## Consigne
Recopiez sans rien changer le passage de l'extrait sur le street art et le graffiti qui va de « A chaque fin » jusqu'à « partagées plus facilement. » inclus.

## Extrait
===

Son texte documenté explique les mots tout en donnant sa façon de penser, souvent directe. Comme la différence entre street art et graffiti, deux formes créatives aux frontières floues : l’un glorifie un environnement, l’autre l’agresse. Mais les deux se pratiquent « sur le vif, avec une certaine irrévérence à l’égard des institutions artistiques ».
Pour l’écrivain « le street art est un graffiti mis sur le marché ». Mais « un art qui appartient encore à la rue et non aux galeries. » On le souhaite.
A chaque fin de chapître des éléments-clés rappellent les grandes étapes de sa pensée.

Il est évidemment question de New York, la ville qui a fait du graffiti un mouvement culturel majeur, avant d’investir galeries et boîtes de nuit. Mais aussi de l’évolution de ce mouvement grâce aux réseaux sociaux : les images sont partagées plus facilement.

===

Données extraites d'une collection
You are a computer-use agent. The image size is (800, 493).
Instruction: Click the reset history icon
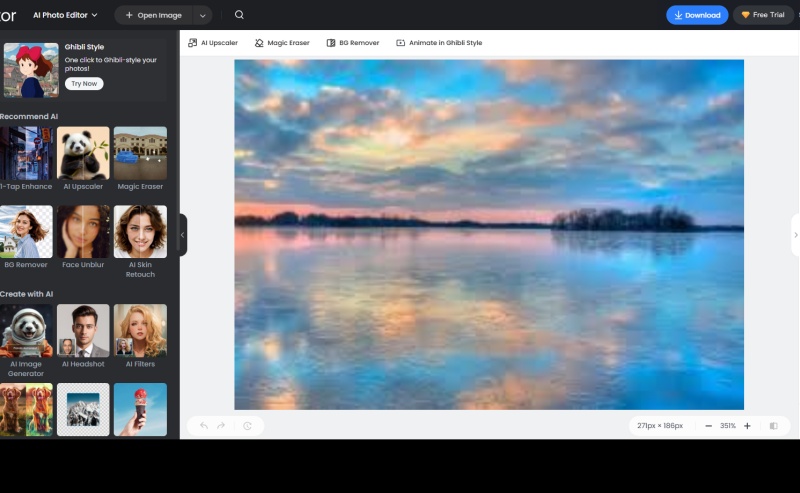(247, 426)
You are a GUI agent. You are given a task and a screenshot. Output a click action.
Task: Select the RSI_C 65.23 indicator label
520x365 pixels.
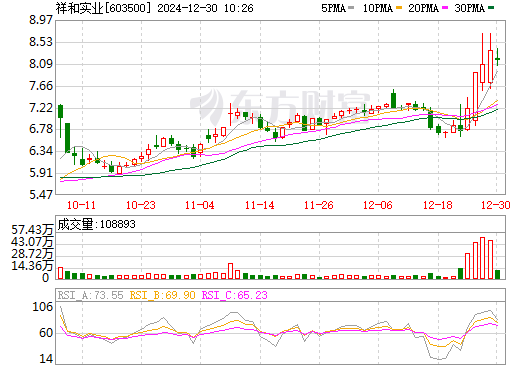click(235, 295)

===

## Corrigé
A chaque fin de chapître des éléments-clés rappellent les grandes étapes de sa pensée.

Il est évidemment question de New York, la ville qui a fait du graffiti un mouvement culturel majeur, avant d’investir galeries et boîtes de nuit. Mais aussi de l’évolution de ce mouvement grâce aux réseaux sociaux : les images sont partagées plus facilement.